## [SHORT EXERCISE]
Reproduce every line of the items below verbatim, omitting the pictures.

╭──

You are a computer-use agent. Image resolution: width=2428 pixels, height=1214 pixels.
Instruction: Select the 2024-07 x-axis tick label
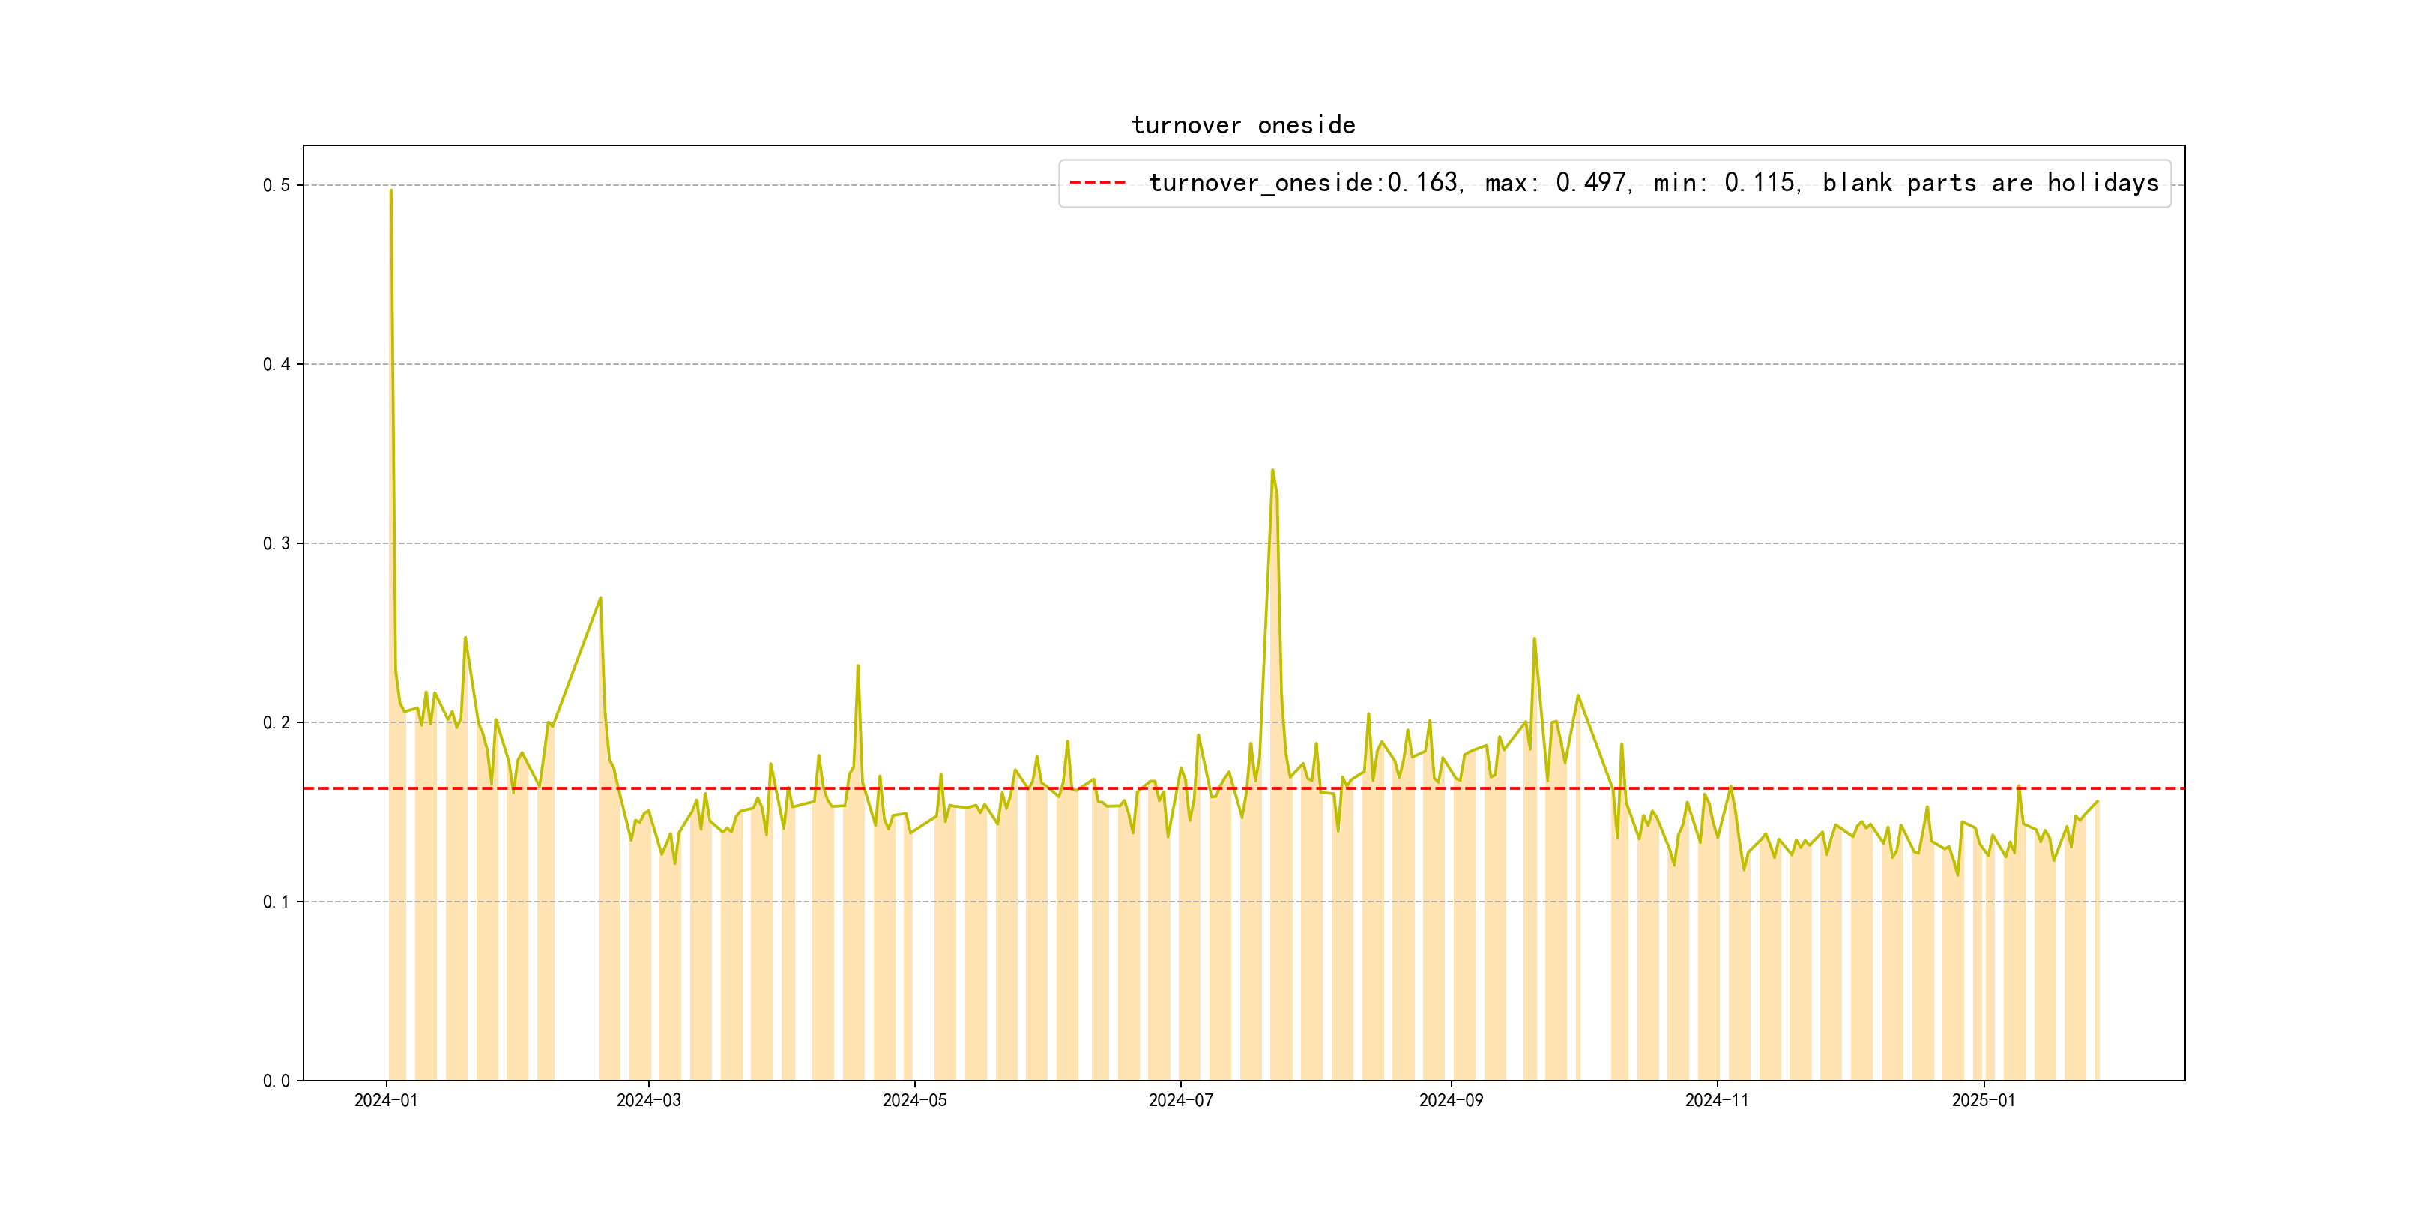[x=1180, y=1100]
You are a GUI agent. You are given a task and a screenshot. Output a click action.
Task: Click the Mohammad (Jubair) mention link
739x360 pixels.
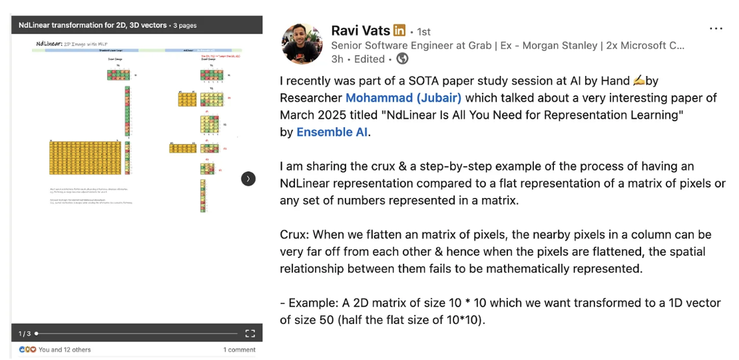(x=403, y=98)
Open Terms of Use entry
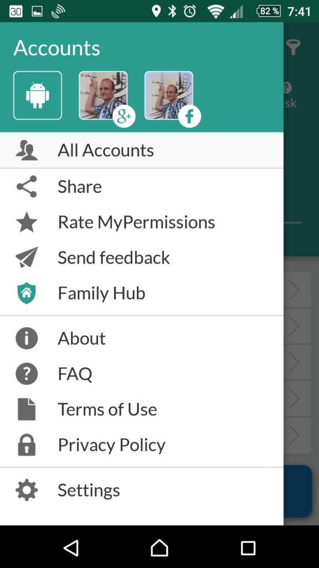The height and width of the screenshot is (568, 319). coord(142,409)
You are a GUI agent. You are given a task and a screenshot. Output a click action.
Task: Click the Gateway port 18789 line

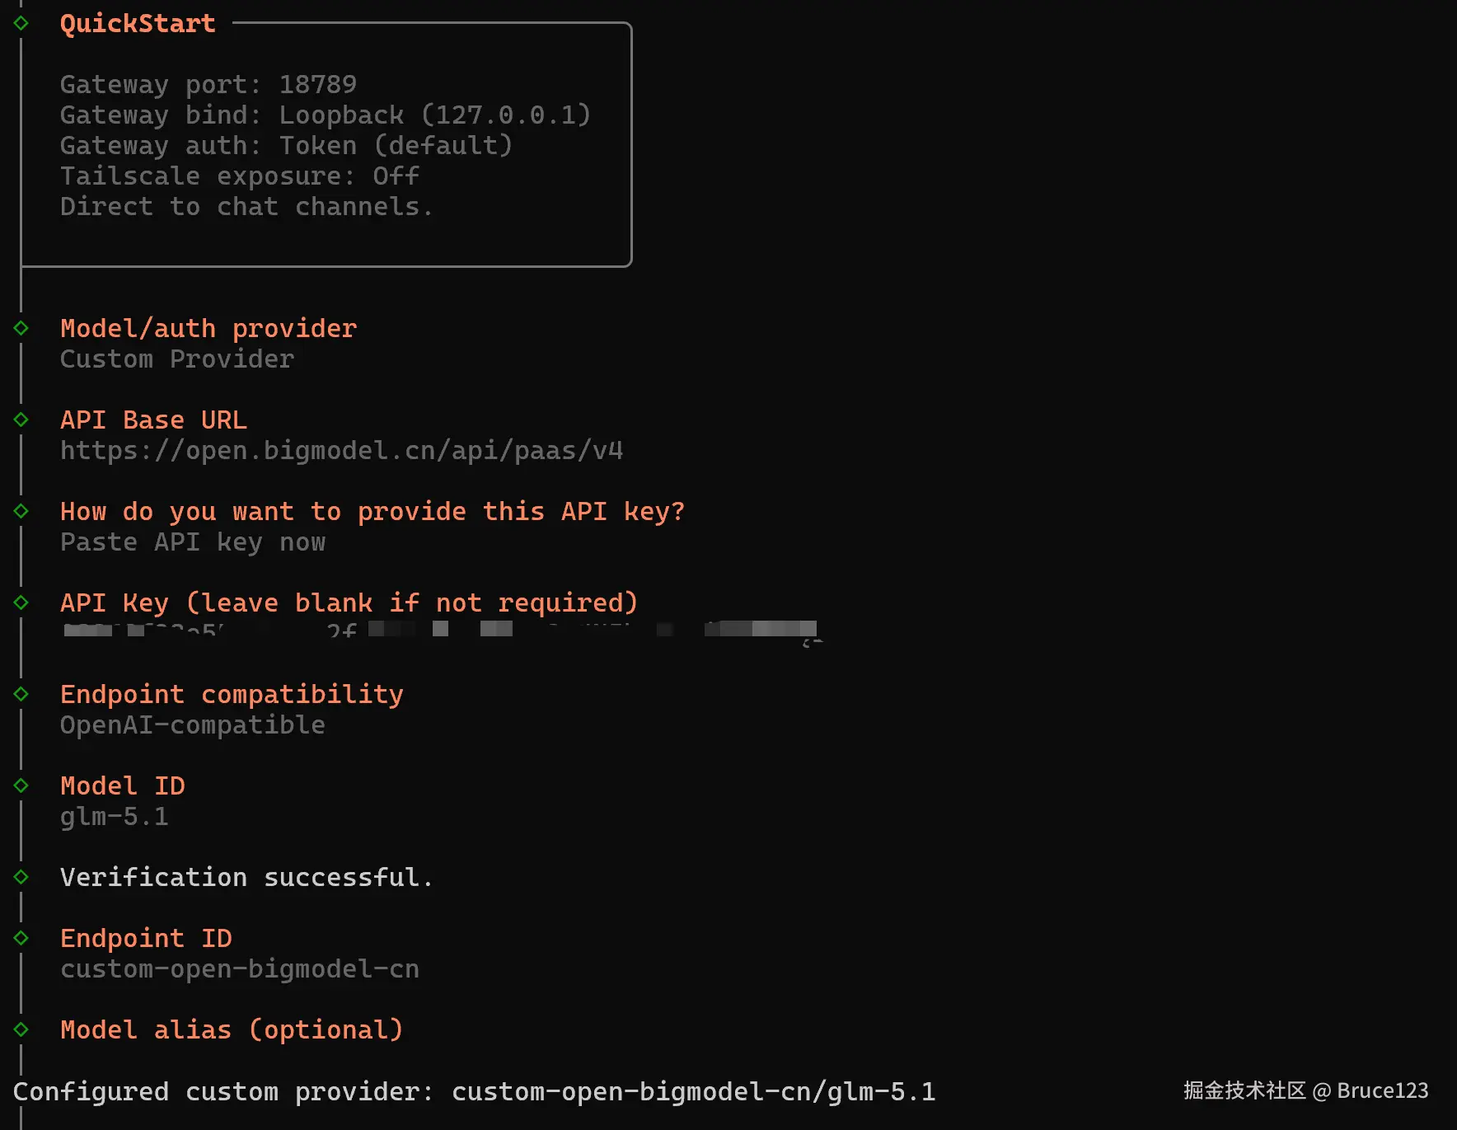208,85
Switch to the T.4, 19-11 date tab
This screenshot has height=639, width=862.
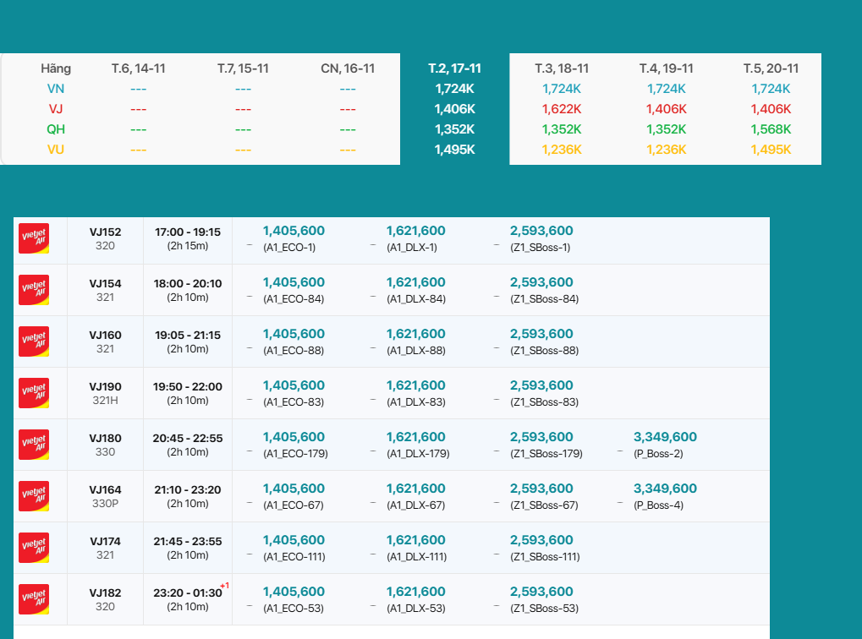(666, 68)
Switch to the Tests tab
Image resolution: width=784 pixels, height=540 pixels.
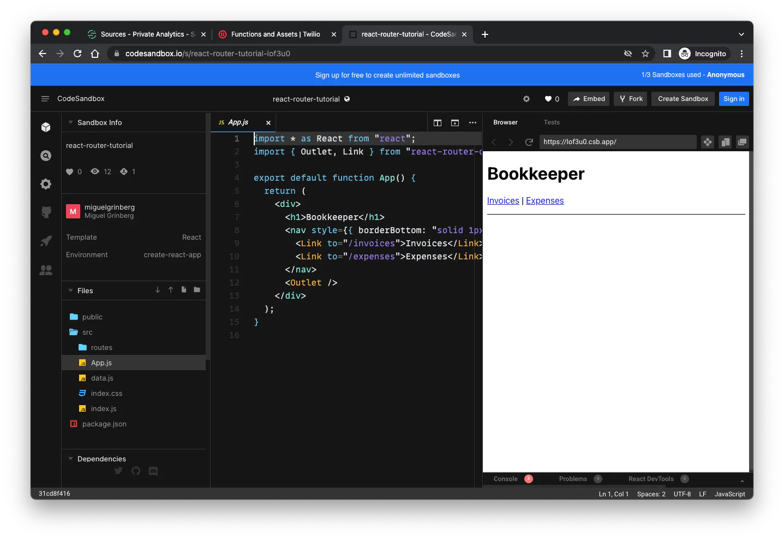(552, 122)
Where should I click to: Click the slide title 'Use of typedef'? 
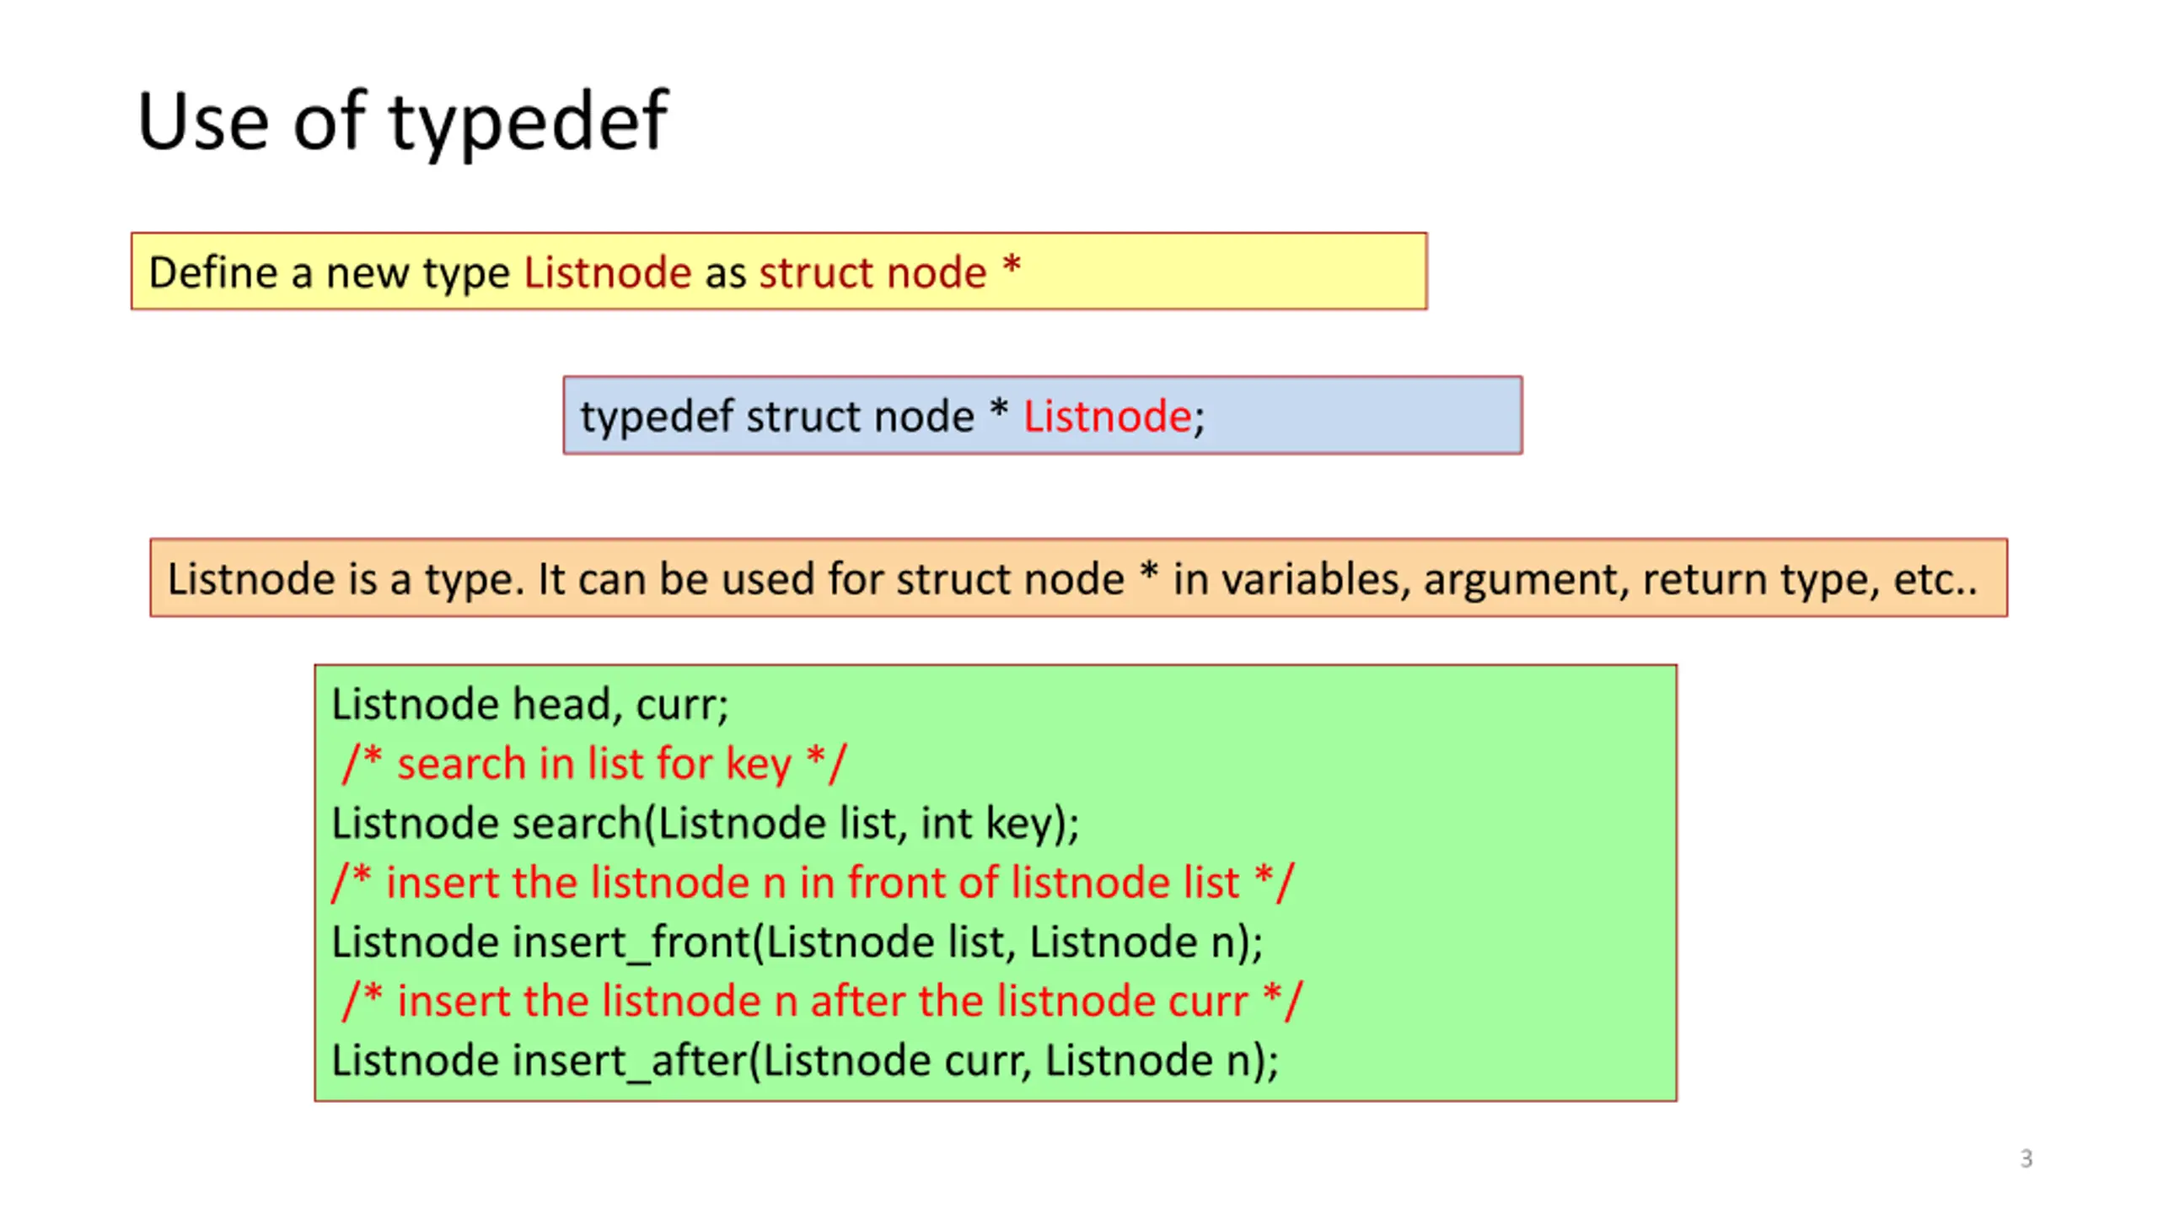coord(403,122)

╰──

## [REPLY]
You are a computer-use agent. Image resolution: width=2428 pixels, height=1214 pixels.
Instruction: Select the 2024-07 x-axis tick label
[x=1180, y=1100]
You are a GUI agent. You are given a task and a screenshot. Output a click action.
Task: Click the Mohammad (Jubair) mention link
739x360 pixels.
(x=403, y=98)
Open Terms of Use entry
The height and width of the screenshot is (568, 319). coord(142,409)
You are a GUI agent. You are given a task and a screenshot. Output a click action.
Task: Click the Gateway port 18789 line

208,85
Switch to the T.4, 19-11 date tab
This screenshot has height=639, width=862.
(666, 68)
Switch to the Tests tab
Image resolution: width=784 pixels, height=540 pixels.
(552, 122)
Where should I click to: Click the slide title 'Use of typedef'? 
coord(403,122)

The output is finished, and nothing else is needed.